ガンダーラと並ぶ仏像発祥の地マトゥラーへ~インドで唯一の阿弥陀仏像を求めて
【インド・スリランカ仏跡紀行】(101)
ガンダーラと並ぶ仏像発祥の地マトゥラーへ~インドで唯一の阿弥陀仏像を求めて
アムリトサルからデリーへ戻った翌日、私は車でマトゥラーという街を目指した。
マトゥラーはタージマハルで有名なアグラの手前に位置する街。
マトゥラーはガンダーラと同じく仏像発祥の有力地とされている街である。
ガンダーラの仏像といえばパキスタン・ラホール博物館で見た断食仏像などが有名である。(詳しくは「(96)ガンダーラの最高傑作「断食仏像」に会いにパキスタンのラホール博物館へ!あのブッダの目が忘れられない!」の記事参照)
これらガンダーラ仏像は紀元1世紀末から2世紀に作られ始めたとされているが、まさにその同時期にここマトゥラーでも仏像制作が開始されたとされている。
ガンダーラとマトゥラー、そのどちらが先かは未だ学術上の決着がついていない。日本では断食仏像やドラマの影響などでガンダーラの方が圧倒的に知名度が高いが、マトゥラーも仏教の歴史においては同じくらい重要な場所なのである。

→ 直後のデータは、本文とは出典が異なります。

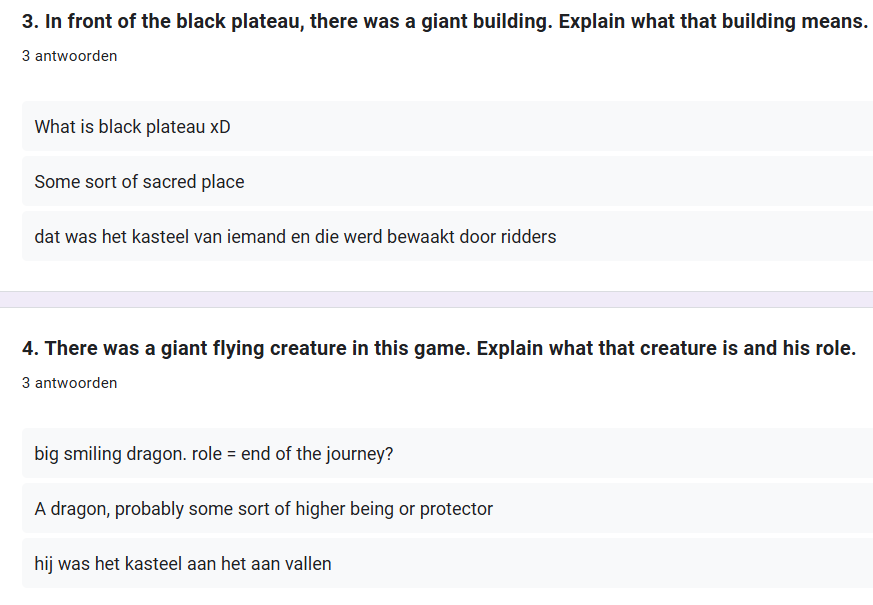Click the '3 antwoorden' count under question 3
Image resolution: width=873 pixels, height=605 pixels.
[69, 56]
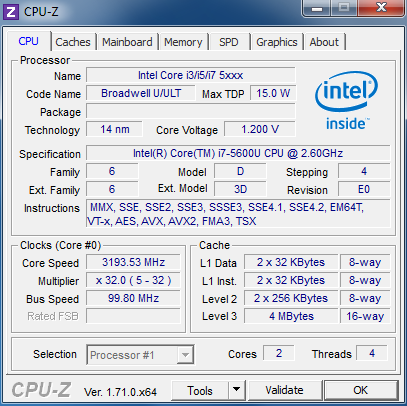Viewport: 407px width, 406px height.
Task: Switch to the Caches tab
Action: (x=73, y=42)
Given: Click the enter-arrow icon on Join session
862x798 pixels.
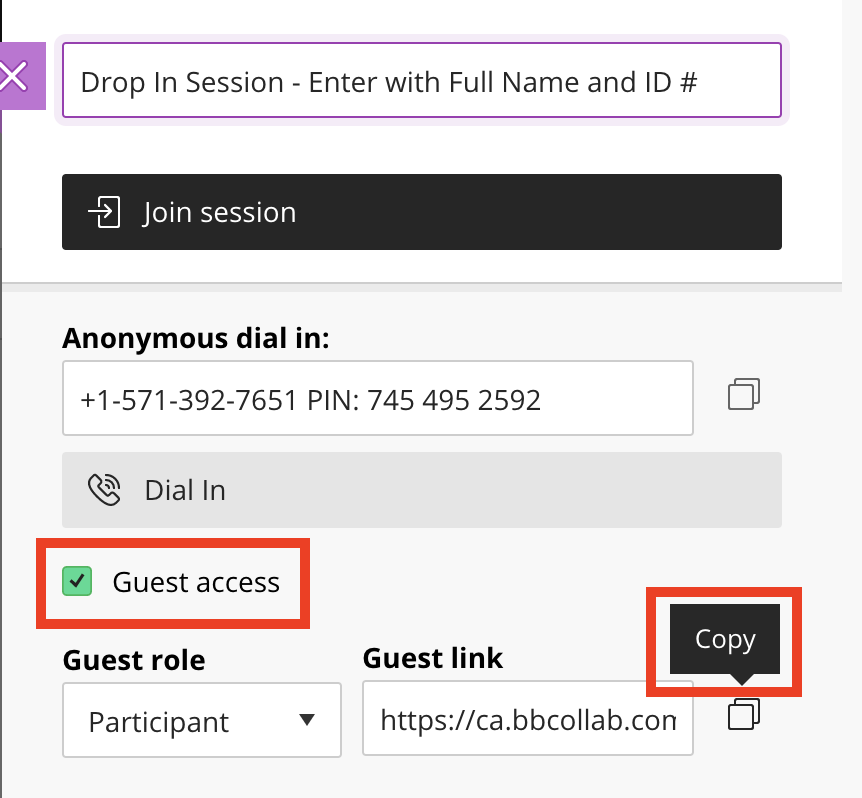Looking at the screenshot, I should point(104,212).
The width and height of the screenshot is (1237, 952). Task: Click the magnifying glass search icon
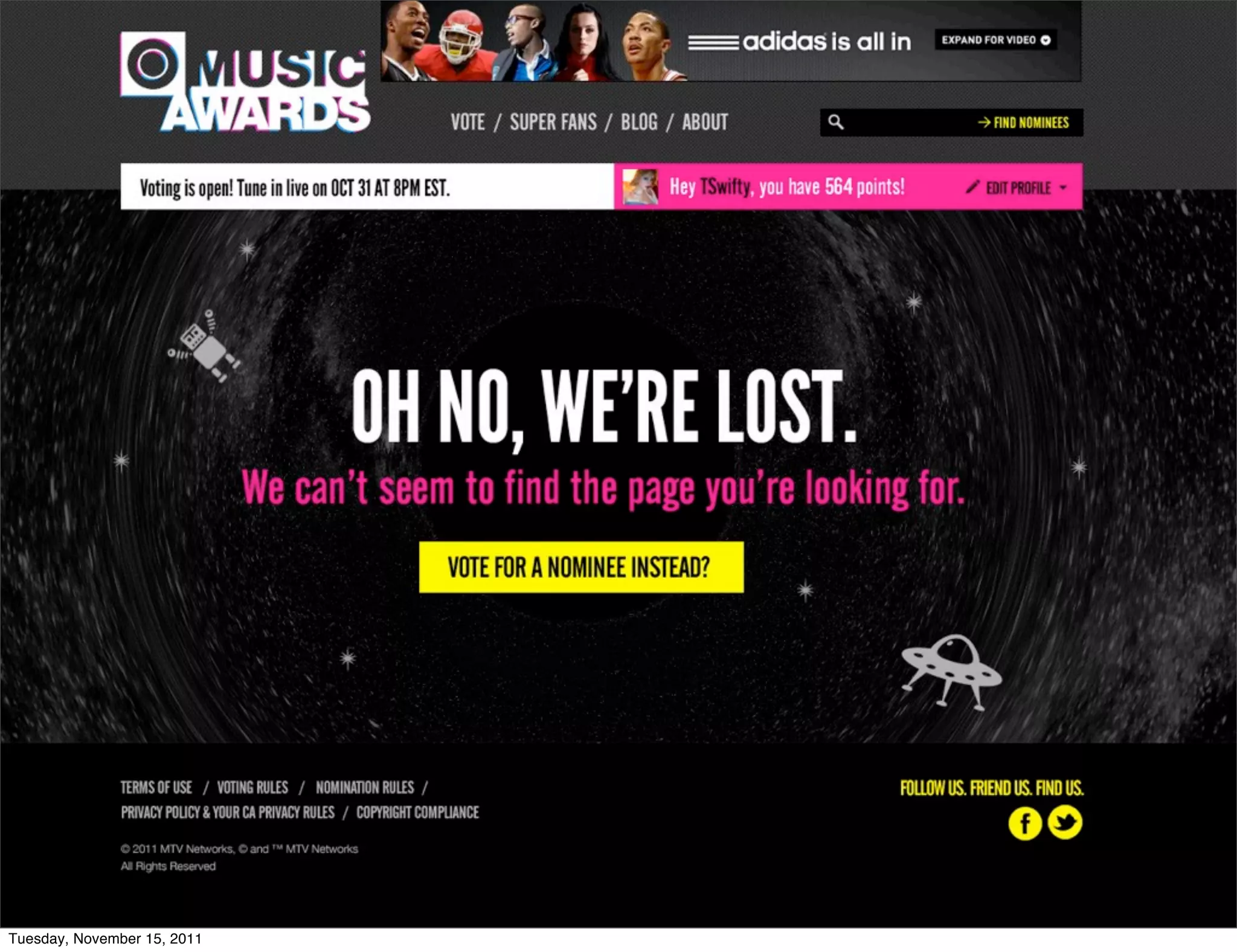click(835, 122)
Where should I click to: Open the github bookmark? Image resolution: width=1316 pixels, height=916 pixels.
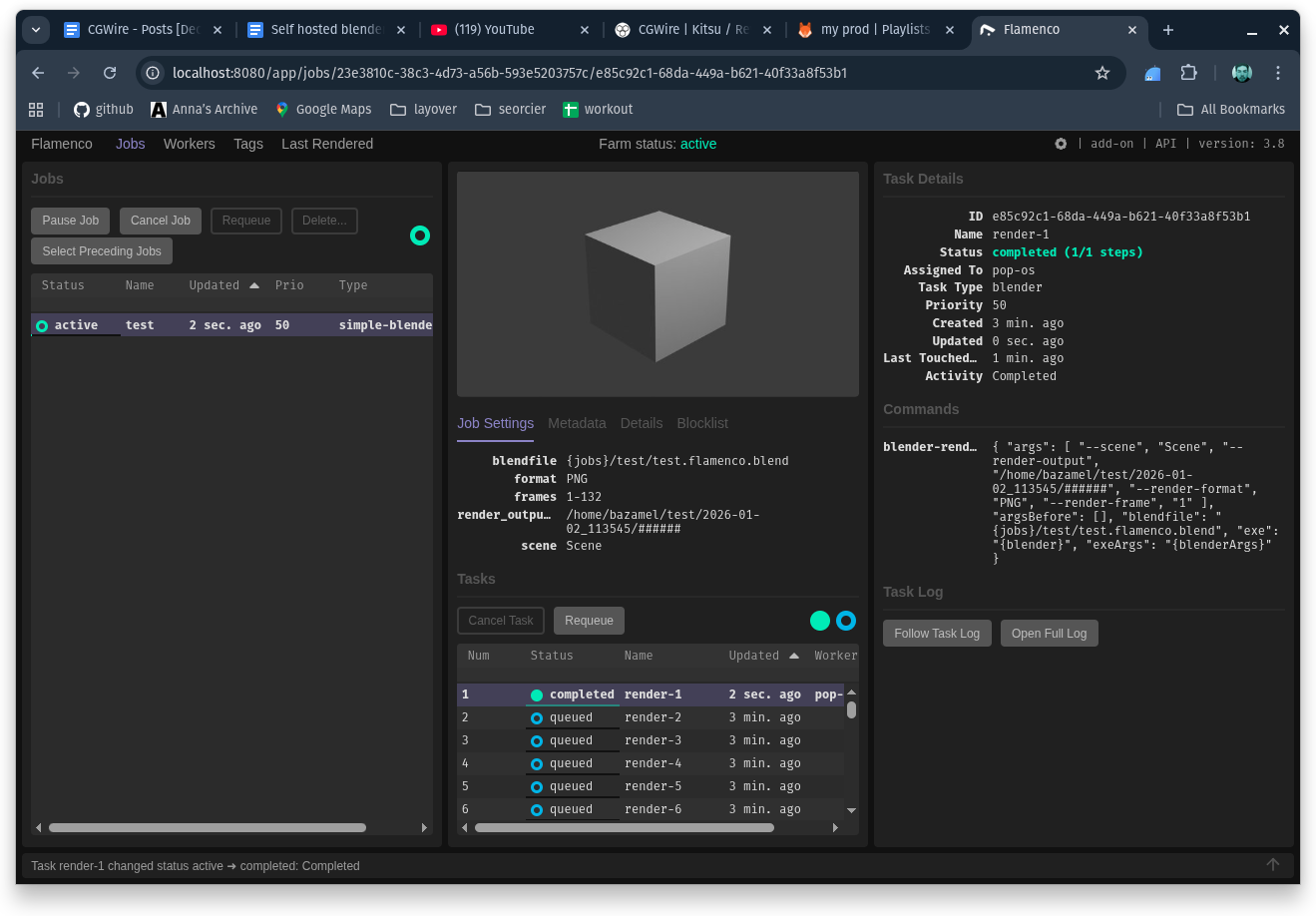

マトゥラー市街地に到着。相変わらずのカオス。クラクションが鳴り響くこのインドの雑踏ともこれでお別れだ。名残惜し・・・くはない。「やっと解放される」と私はにっこりである。しかしいつの日かこれが懐かしく感じられる日が来るのだろう。実はこの記事を書いている今、すでにこのカオスが少し恋しくなっている自分がいる。
ちなみに、私達仏教徒にとってはマトゥラーは仏像制作始まりの地であるが、ヒンドゥー教徒にとってはここはヒンドゥー教七大聖地のひとつとして信仰される一大霊場なのである。
マトゥラーがヒンドゥー教の聖地となったその由来はヴィシュヌ神の化身であるクリシュナがここで誕生したという神話にある。
クリシュナはインドで最も人気のある神様の一人だ。
クリシュナはインドの大叙事詩『マハーバーラタ』でも大活躍する。特にその中の『バガヴァッド・ギーター』はインド思想の奥義として日本でも知られているが、そこでその教えを説くのが何を隠そう、このクリシュナなのである。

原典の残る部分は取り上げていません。